從入門到掉坑：Go 內存池/對象池技術介紹

作者：騰訊技術工程 2020-06-04 12:15:37

開發開發工具

Go 中怎么實現內存池，直接用 map 可以嗎?常用庫里 GroupCache、BigCache 的內存池又是怎么實現的?有沒有坑?對象池又是什么?想看重點的同學，可以直接看第 2 節 GroupCache 總結。

作者：deryzhou，騰訊 PCG 后臺開發工程師

0. 前言: tcmalloc 與 Go

以前 C++服務上線，遇到性能優化一定會涉及 Google 大名鼎鼎的 tcmalloc。

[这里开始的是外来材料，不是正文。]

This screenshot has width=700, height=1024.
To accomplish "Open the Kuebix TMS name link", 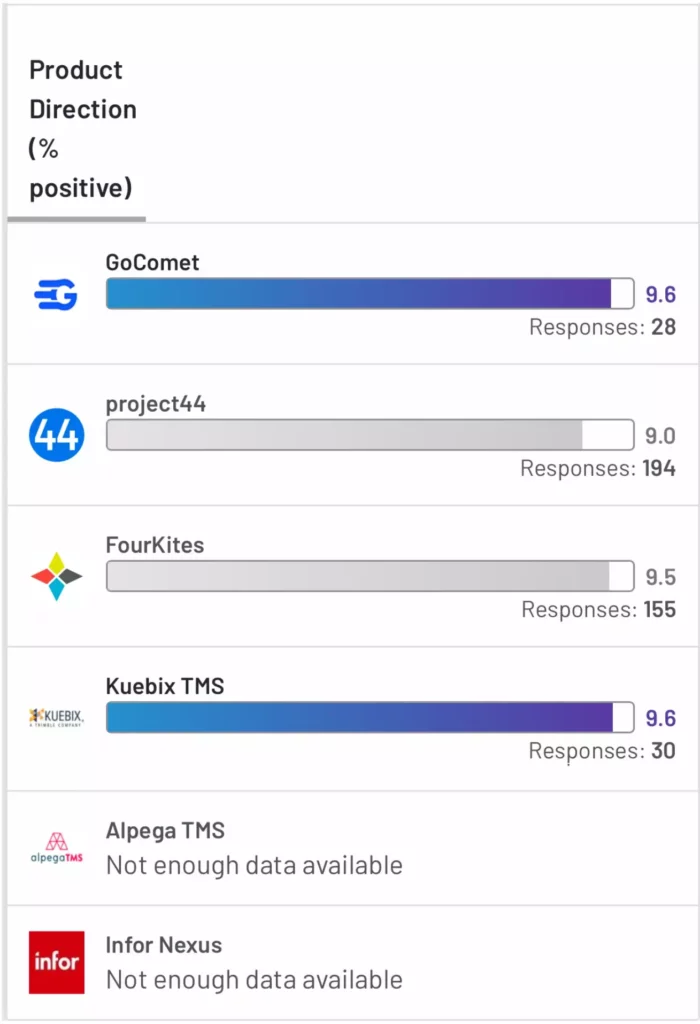I will pyautogui.click(x=165, y=686).
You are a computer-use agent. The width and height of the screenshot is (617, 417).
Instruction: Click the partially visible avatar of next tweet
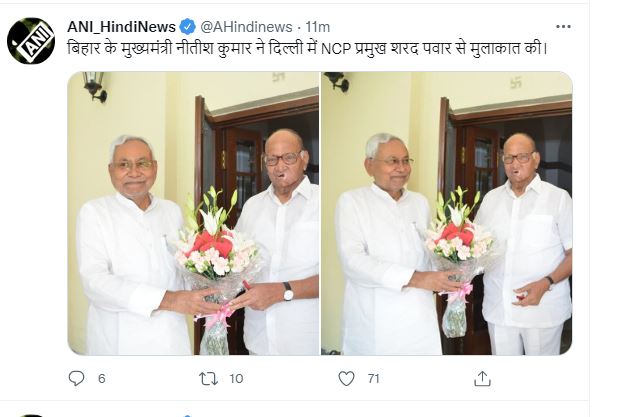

相比 glibc，tcmalloc 在多線程下有巨大的優勢：

vs tcmalloc

其中使用的就是內存池技術。如果想了解 tcmalloc 的細節，盜一張圖解 TCMalloc中比較經典的結構圖：

圖解 TCMalloc

作為 Google 的得意之作，Golang自然也用上了 tcmalloc 的內存池03 技術。因此我們普通使用 Golang 時，無需關注內存分配的性能問題。

1. 關于 map 你需要了解的

既然 Go 本身內存已經做了 tcmalloc 的管理，那實現緩存我們能想到的就是 map 了，是吧?(但仔細想想，map 不需要加鎖嗎?不加鎖用 sync.Map 更好嗎)

坑 1: 為什么不用 sync.Map

2020-05-09 補充：多位同學也提到了，bigcache 這個測試并不公平。查了下 issues，map+lock 和 sync.Map 的有人做過測試，性能確實低一些(單鎖的情況)https://github.com/golang/go/issues/28938#issuecomment-441737879但如果是 shards map+lock 和 sync.Map，在不同的讀寫比(比如讀多寫少，當超時才更新)時，這塊就不好判斷哪種實現更優了，有興趣的同學可以嘗試深挖下(而且 doyenli 也提到，sync.Map 內部是 append only 的)

用過 map 的同學應該會知道，map 并不是線程安全的。多個協程同步更新 map 時，會有概率導致程序 core 掉。

那我們為什么不用sync.Map?當然不是因為 go 版本太老不支持這種膚淺原因。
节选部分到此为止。